* TASK PROMPT: Convert the records below into a JSON list of strings, with one string per line and no blank lines. Leave the pictures out.

(Collected data)
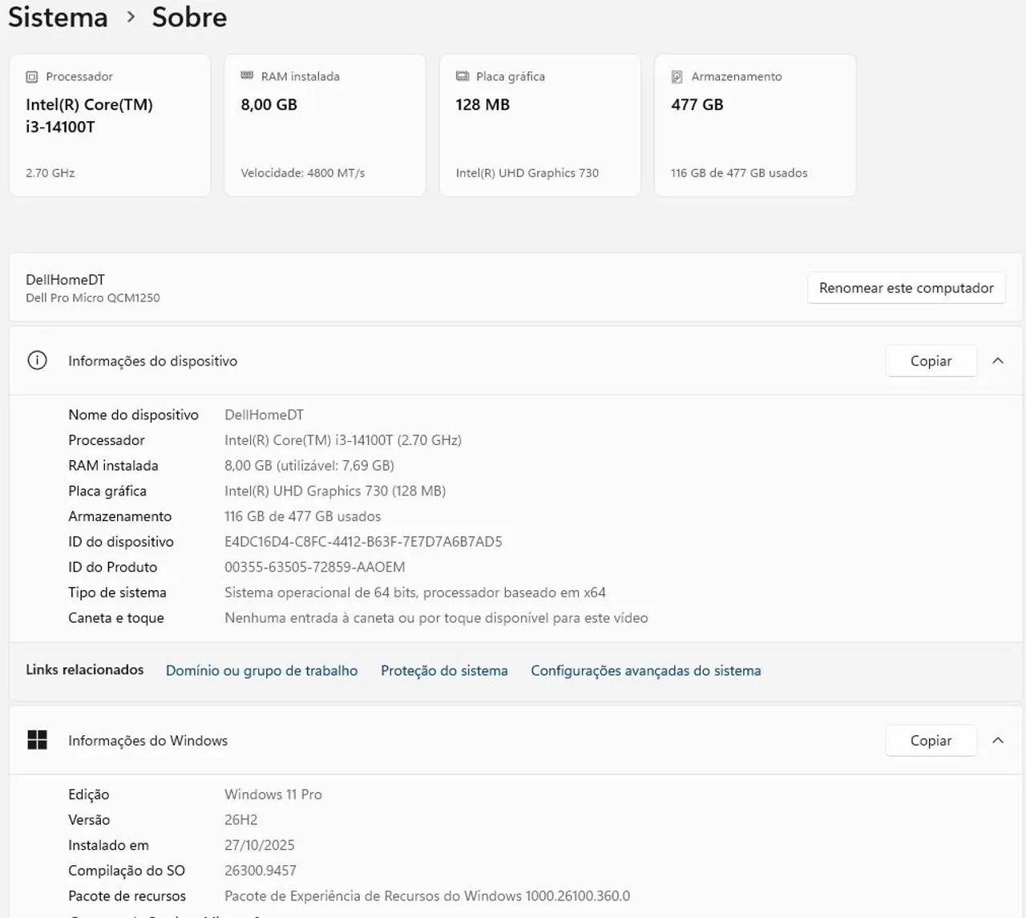Select the RAM instalada 8,00 GB card
Viewport: 1026px width, 918px height.
pos(325,125)
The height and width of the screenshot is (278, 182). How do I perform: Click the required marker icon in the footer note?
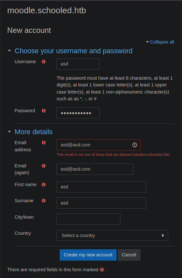click(x=102, y=270)
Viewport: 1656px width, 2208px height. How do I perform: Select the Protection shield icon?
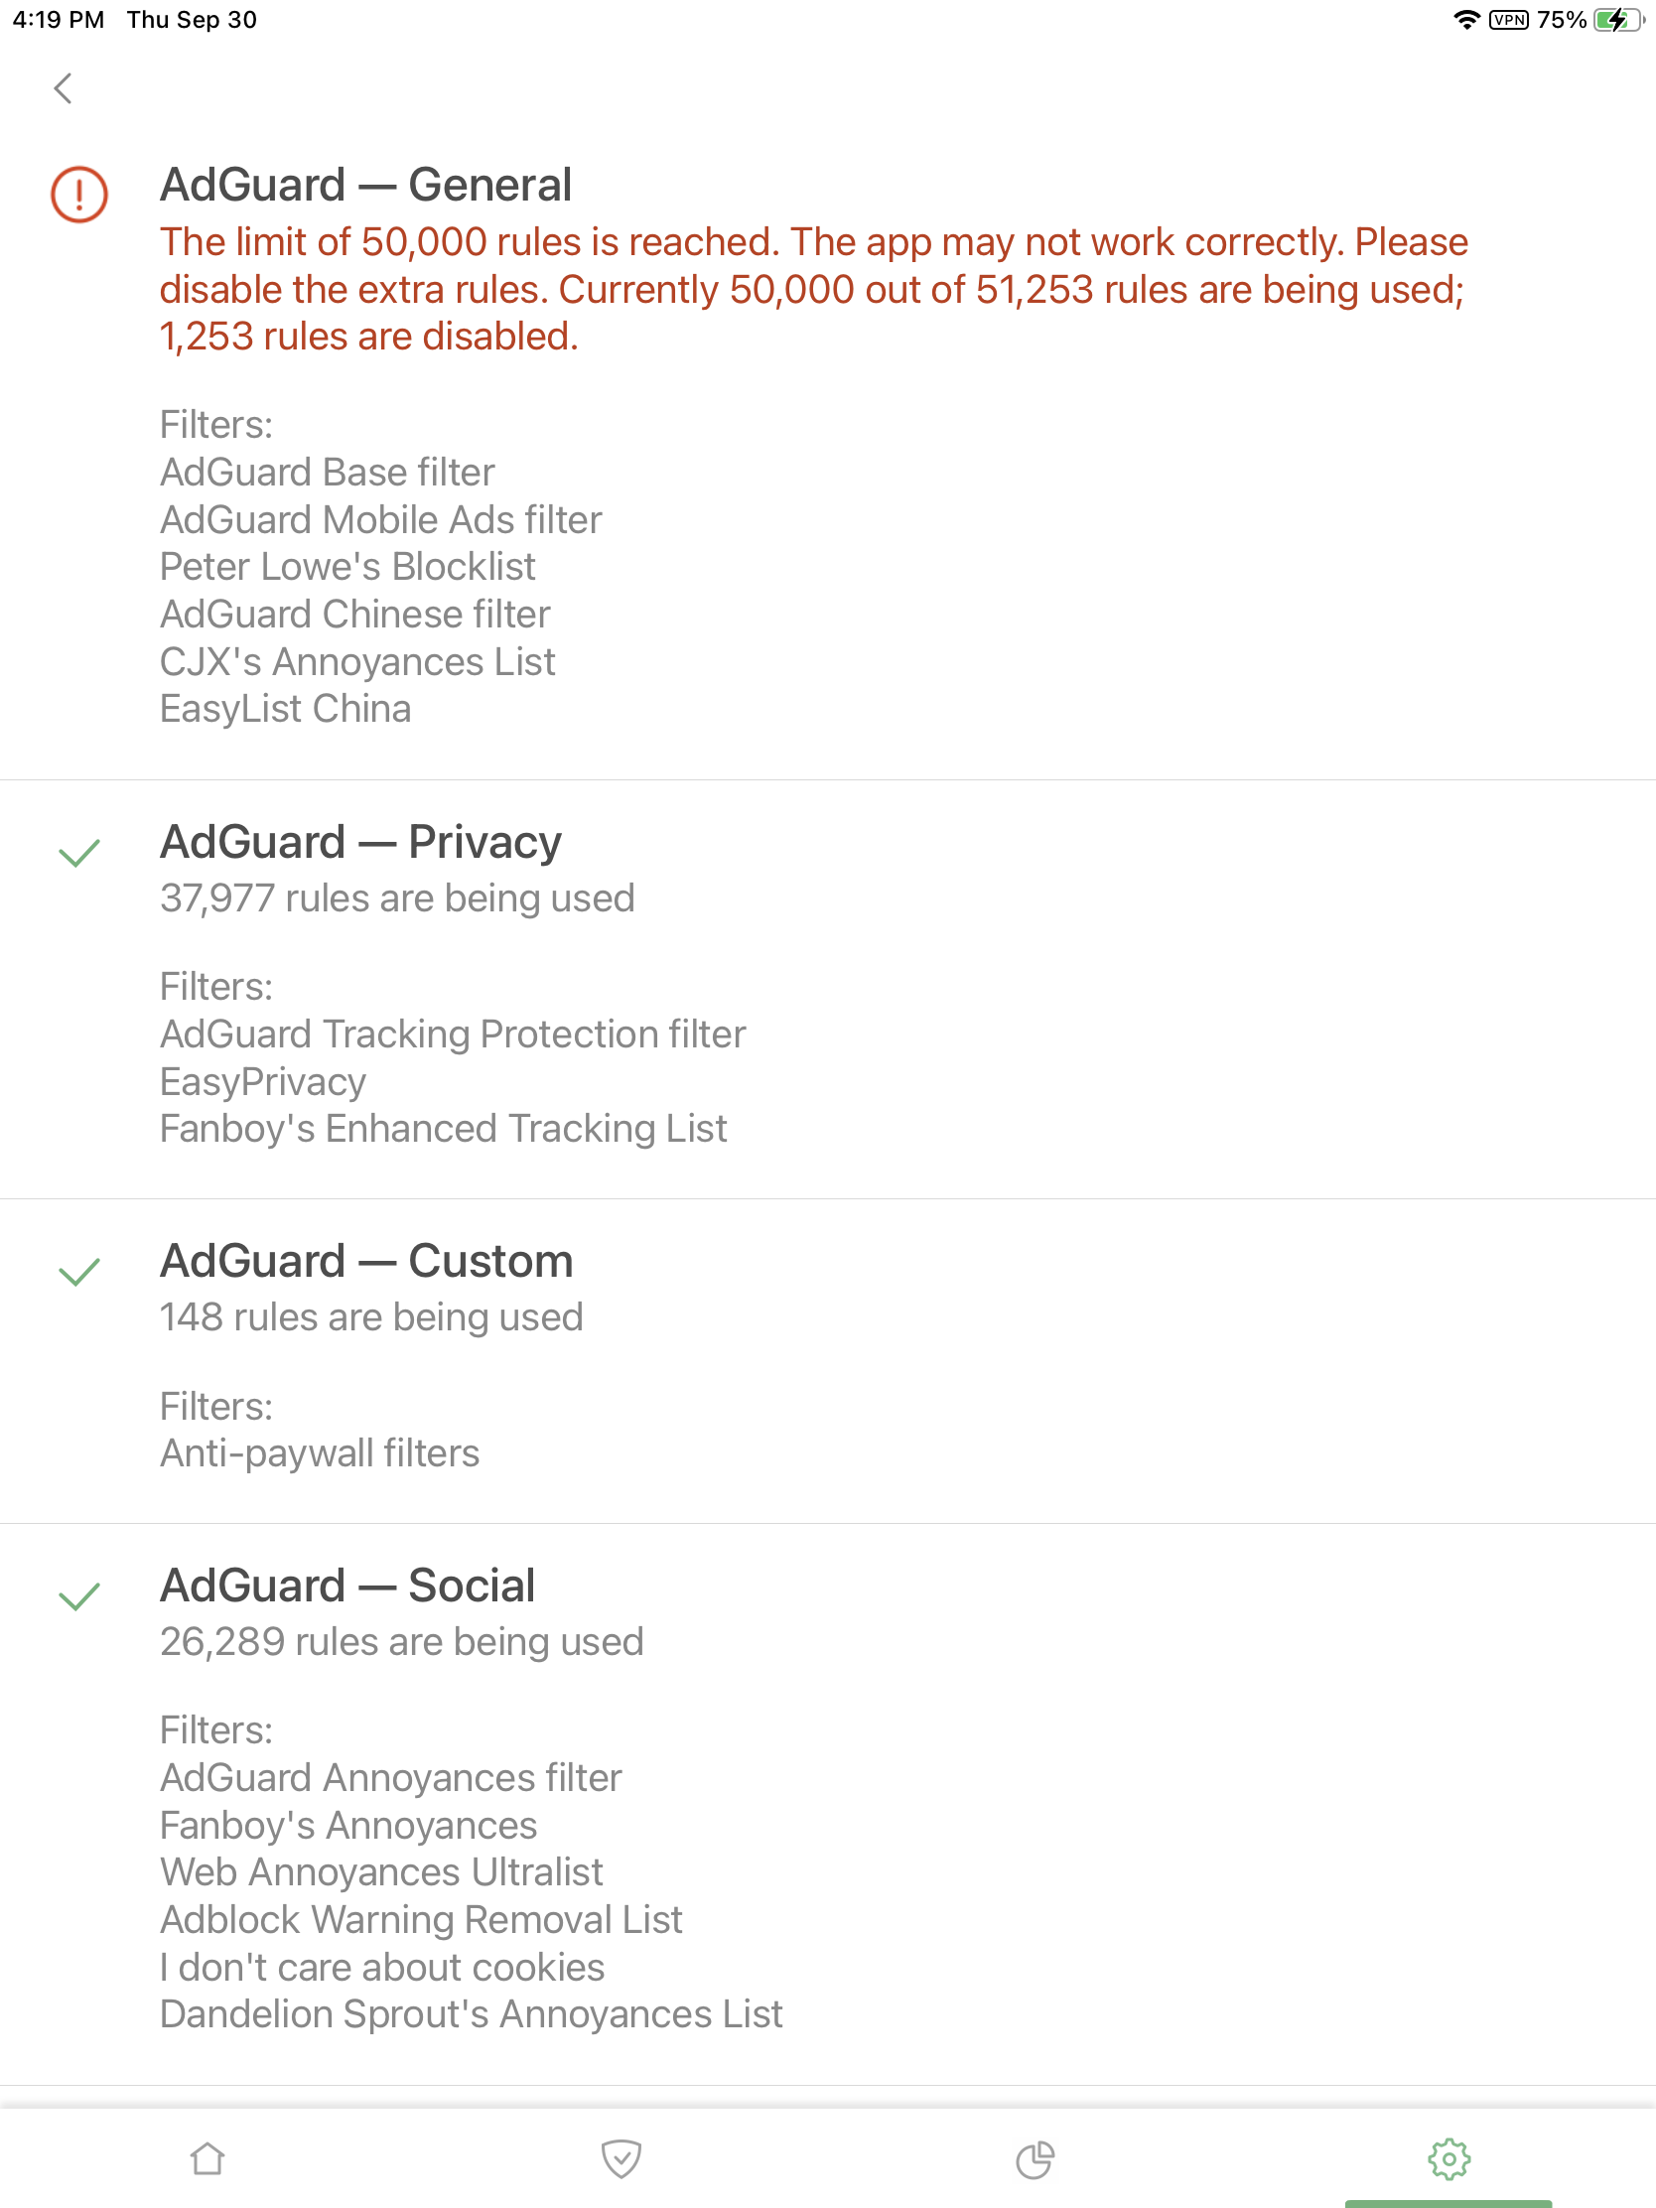click(x=621, y=2159)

* EXERCISE RESULT:
[
  "Select the RAM instalada 8,00 GB card",
  "Viewport: 1026px width, 918px height.",
  "pos(325,125)",
  "The height and width of the screenshot is (278, 182). How do I perform: Click the required marker icon in the footer note?",
  "click(x=102, y=270)",
  "Viewport: 1656px width, 2208px height. How do I perform: Select the Protection shield icon?",
  "click(x=621, y=2159)"
]